Jul 6 - Geezer's Blog - National Fried Chicken day

The Bottom Line: Delicious facts about fried chicken!

The Full Story:

  • Alektorophobia is the fear of chickens.
  • There are more chickens on earth than people.
  • Popeye’s Chicken is named after the character Popeye Doyle in the movie “The French Connection.”
  • In Great Britain over three quarters of all litter from chicken production is used to generate electricity.
  • Our modern domesticated chickens are all descendants of the red jungle fowl of India and Southeast Asia. They have been domesticated for at least 4,000 years.
  • Did fried chicken originate in the United States? The answer is "yes and no." Fried chicken that we eat today originated in the United States, but the concept of frying this meat originated in Europe in the Middle Ages. Scottish immigrants are widely believed to have brought fried chicken to the U.S.A., but it was African immigrants, brought to work on plantations in southern states, that improved the recipe with varied spices and seasonings.
  • Fried chicken first graced the planet with its godly presence in the form of fricassee.

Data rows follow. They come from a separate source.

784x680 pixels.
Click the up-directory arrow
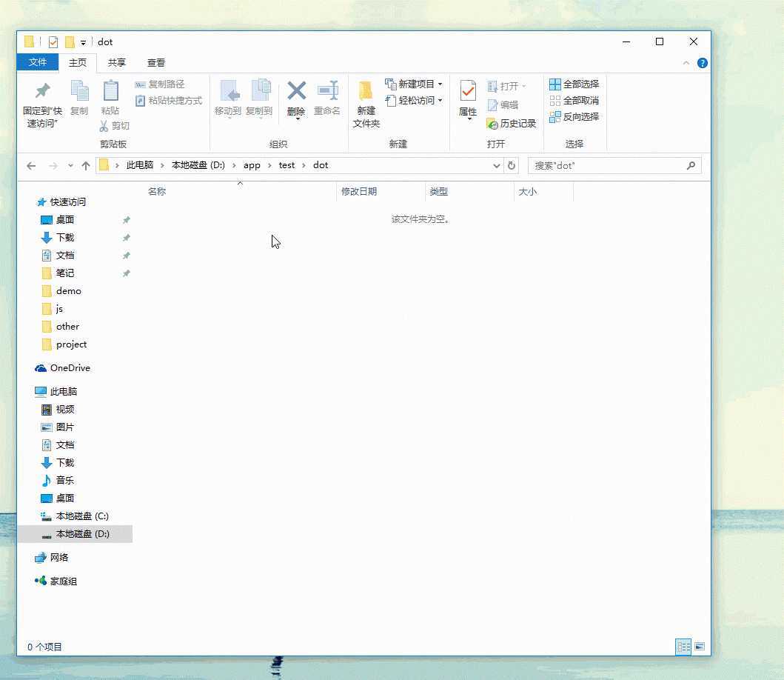pyautogui.click(x=86, y=166)
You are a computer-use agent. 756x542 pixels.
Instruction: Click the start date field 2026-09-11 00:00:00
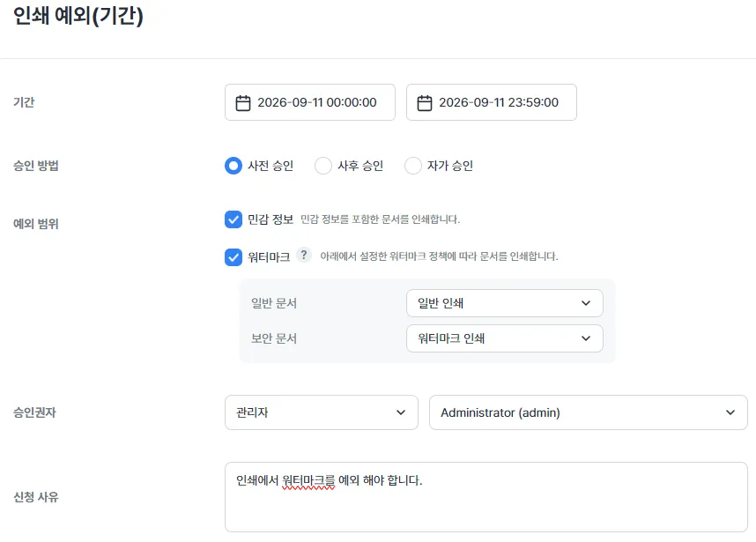[x=309, y=102]
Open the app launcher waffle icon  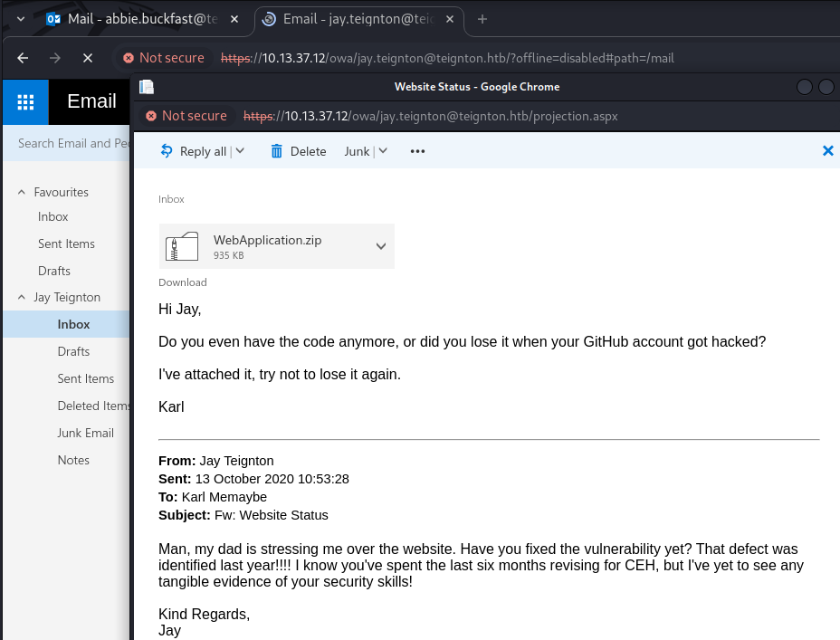[x=25, y=101]
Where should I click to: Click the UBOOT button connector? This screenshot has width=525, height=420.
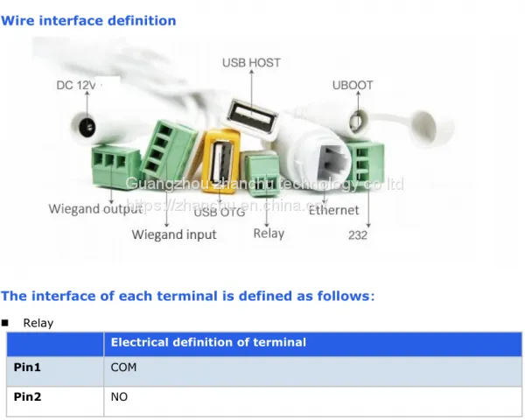click(359, 122)
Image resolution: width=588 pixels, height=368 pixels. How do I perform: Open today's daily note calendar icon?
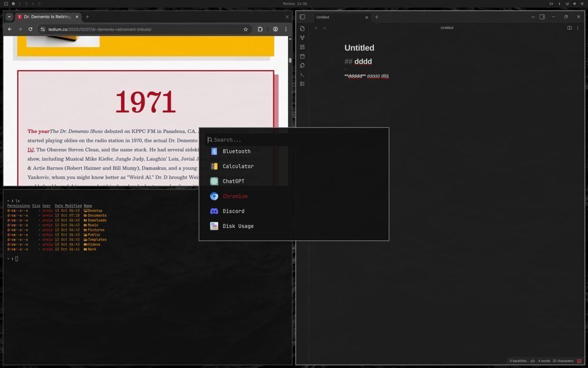coord(302,57)
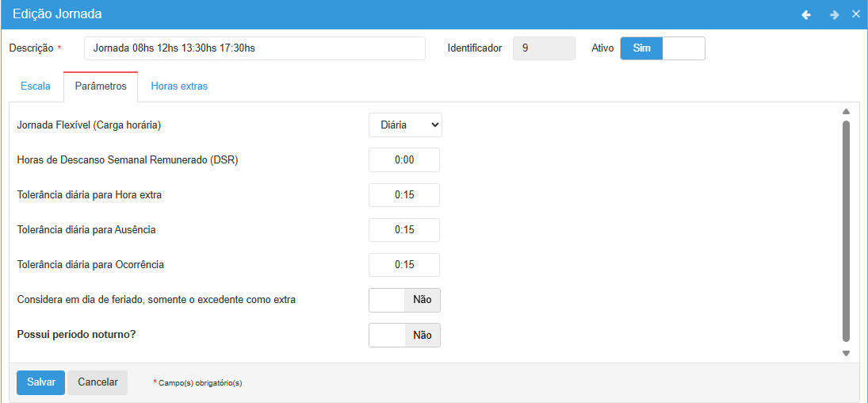Enable Possui período noturno switch
868x403 pixels.
(x=404, y=335)
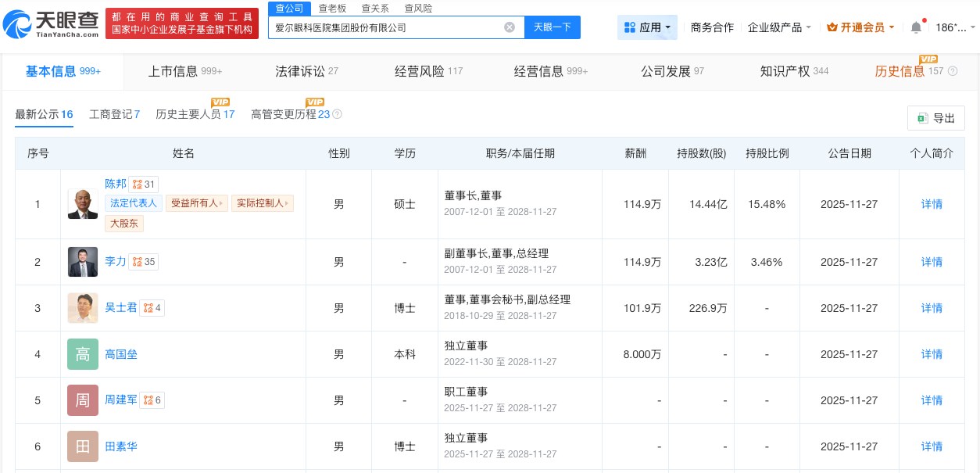
Task: Expand the 企业级产品 dropdown
Action: coord(779,27)
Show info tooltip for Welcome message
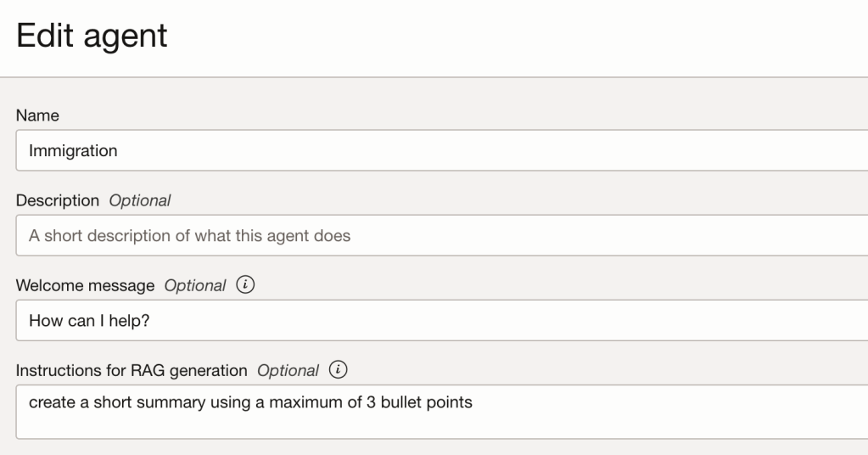 [x=245, y=286]
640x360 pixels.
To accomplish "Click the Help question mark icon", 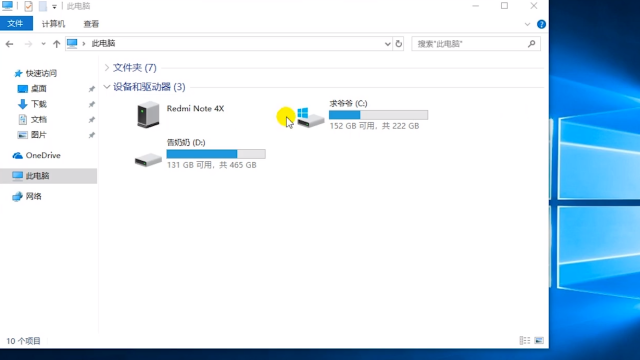I will point(541,24).
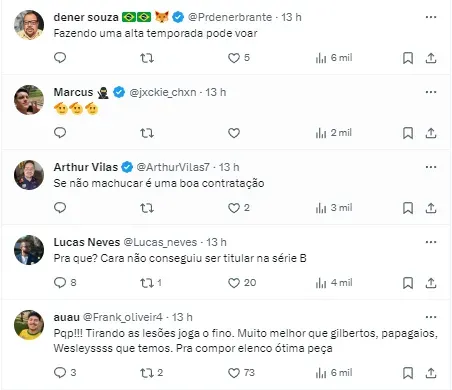Open more options menu on Marcus's tweet

pos(431,92)
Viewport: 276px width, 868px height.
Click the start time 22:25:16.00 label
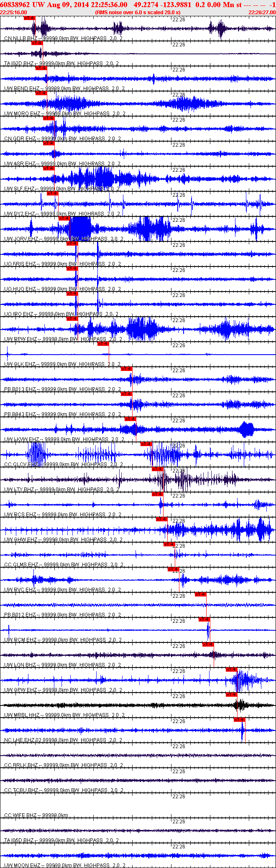(14, 13)
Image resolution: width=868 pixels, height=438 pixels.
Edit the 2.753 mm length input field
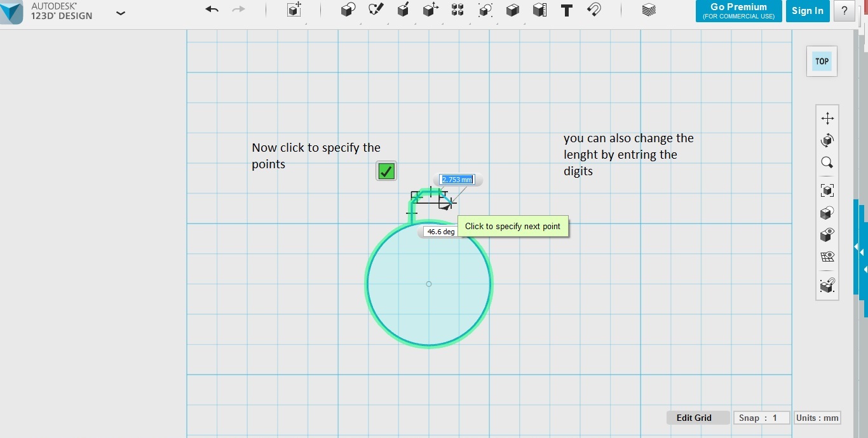click(457, 180)
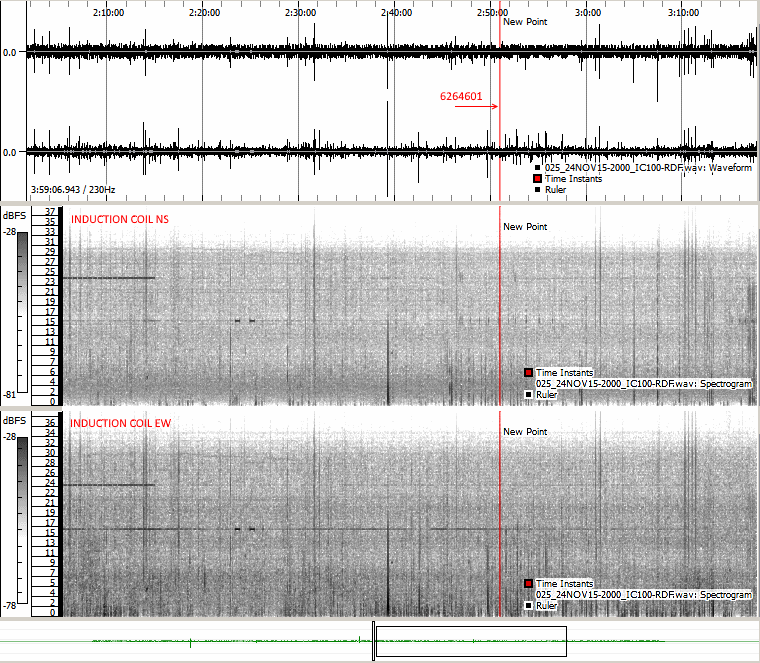
Task: Click the red arrow under 6264601 annotation
Action: tap(475, 108)
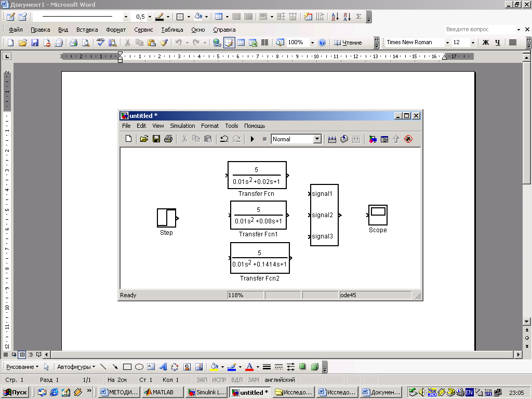Viewport: 532px width, 399px height.
Task: Toggle Bold formatting (Ж button)
Action: pos(486,43)
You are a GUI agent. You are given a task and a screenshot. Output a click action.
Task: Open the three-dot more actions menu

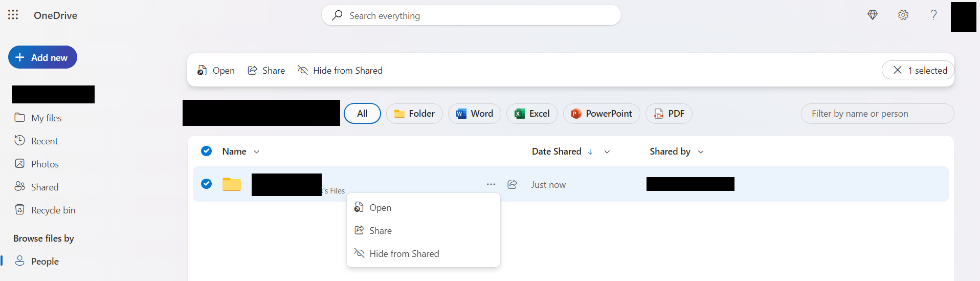point(491,184)
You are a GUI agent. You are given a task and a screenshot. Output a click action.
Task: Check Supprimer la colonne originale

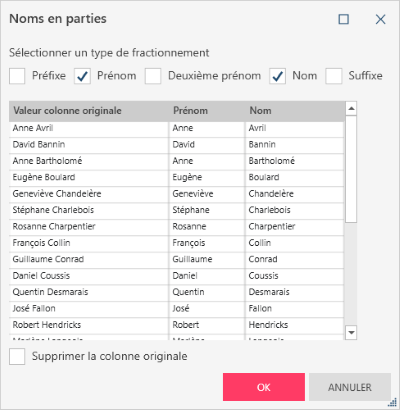[17, 356]
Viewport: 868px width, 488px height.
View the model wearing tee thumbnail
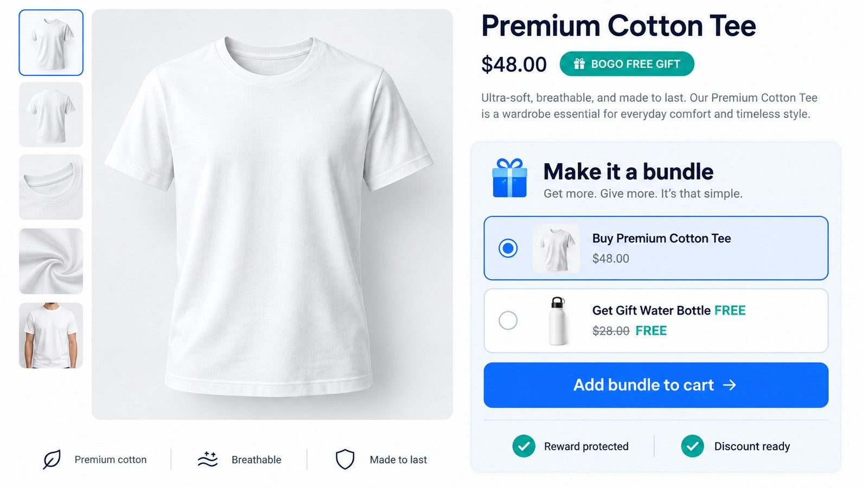51,336
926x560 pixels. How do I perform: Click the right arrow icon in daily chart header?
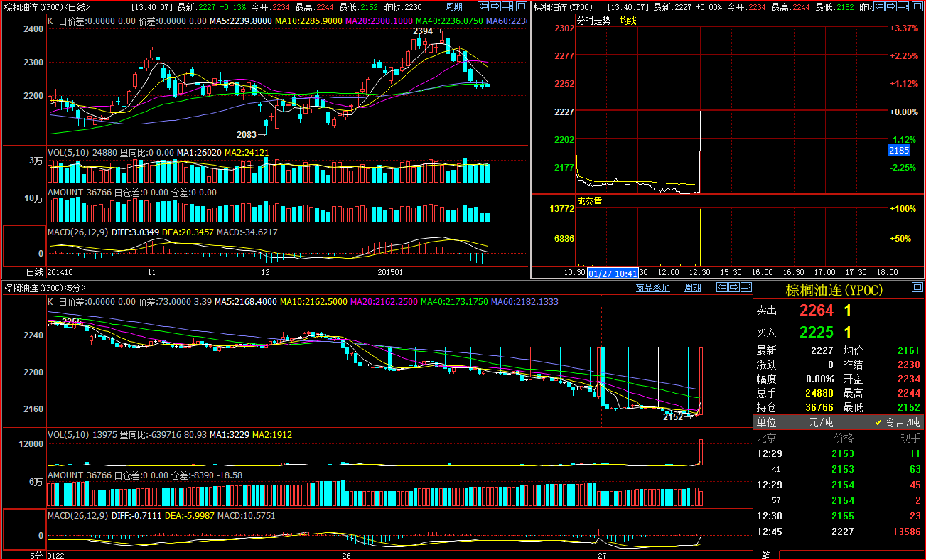(495, 7)
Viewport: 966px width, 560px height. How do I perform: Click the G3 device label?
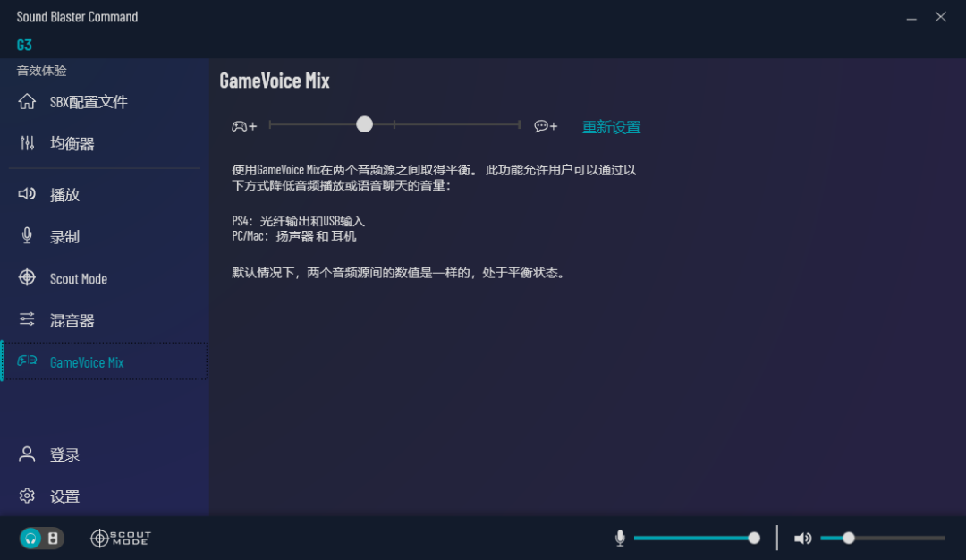24,45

Fricassee is a method of cooking that involves fried piece of meat braised in a sauce.
  • Until the 1960s, chicken was more expensive than beef and veal.
  • Martha Washington, the first First Lady of the United States of America, had two recipes for fried chicken. Okay, technically they were recipes for fricassee chicken, but let’s not split hairs.
  • During the Civil War, soldiers were sent fried chicken in care packages because the frying process made it harder for meat to spoil.
  • More than half of all chicken entrees ordered in restaurants are for fried chicken.
  • Chicken and waffles first appeared in Pennsylvania Dutch country during the 17th During this time, cooks made waffles topped with pulled chicken and gravy.
  • The largest serving of fried chicken was served at Kentucky Fried Chicken in celebration of the restaurant's 70th anniversary and was 2,493.35 pounds.
  • The human body can derive about 30 different nutritional substances from just 100 grams of chicken.
  • In China, KFC sells Irish Fried Chicken dipped in Bailey’s liqueur. But if you’re wondering how folks around the world bite into what we consider an American classic, here you go:
    • True American fried chicken is not the deep-fried, thickly battered stuff of fast food buckets. Real Southern-style fried chicken is coated in an egg and milk mixture before being dredged in a dry mix, typically made up of cayenne, paprika, garlic and onion powder and flour. It fries slowly, being turned only once, in inch-deep oil (usually vegetable or Crisco) in a large skillet, preferably a well-seasoned cast iron number owned by your grandmother. Pair with biscuits, gravy and ice-cold beer.
    • Wanna head to the islands? Chicken Chicharron (Chicharrón de Pollo) is a Caribbean dish that originated in the Dominican Republic. These crispy little chicken nuggets can be found all over the country and are comprised of ingredients such as rum, lime juice, soy sauce, and paprika.
    • In Japan, fried chicken is known as karaage, the home-style chicken is cut into small pieces (a single breast yields six nuggets) and marinated in ginger, garlic and soy before being dipped into whisked eggs and corn starch and twice-fried in a manner similar to tempura.
    • Over in Korea, they fry it twice. To ensure a crunchy bite without a lot of grease, the Korean version is dunked twice resulting in a crust that's thinner and crispier than its American counterpart. It's not coated in flour, so the exterior is all skin, typically dressed in a sweet-spicy sauce of soy, Korean chili paste, vinegar, sesame oil and honey. More recently, however, they’ve begun kicking it in more of an American style – serving fried chicken with beer.
    • In Thailand, fried chicken is meant to be eaten with sticky rice, so the marinade has to be strong. A classic marinade is made up of garlic, coriander seeds, white peppercorns, cilantro, oyster sauce, salt and sugar, and soaks into the chicken for at least six hours. The coating on this is thinner and not crunchy like the American version.
    • The secret to fried chicken in Senegal is peanut flour, which "gives the crust a nutty, feathery crunch." The seasoning combines peanut flour, sea salt, ground ginger, onion and garlic powders, cayenne and black pepper. It should cover the chicken and refrigerate overnight. Coat in plain flour before frying and serve with sautéed plantains and sautéed greens.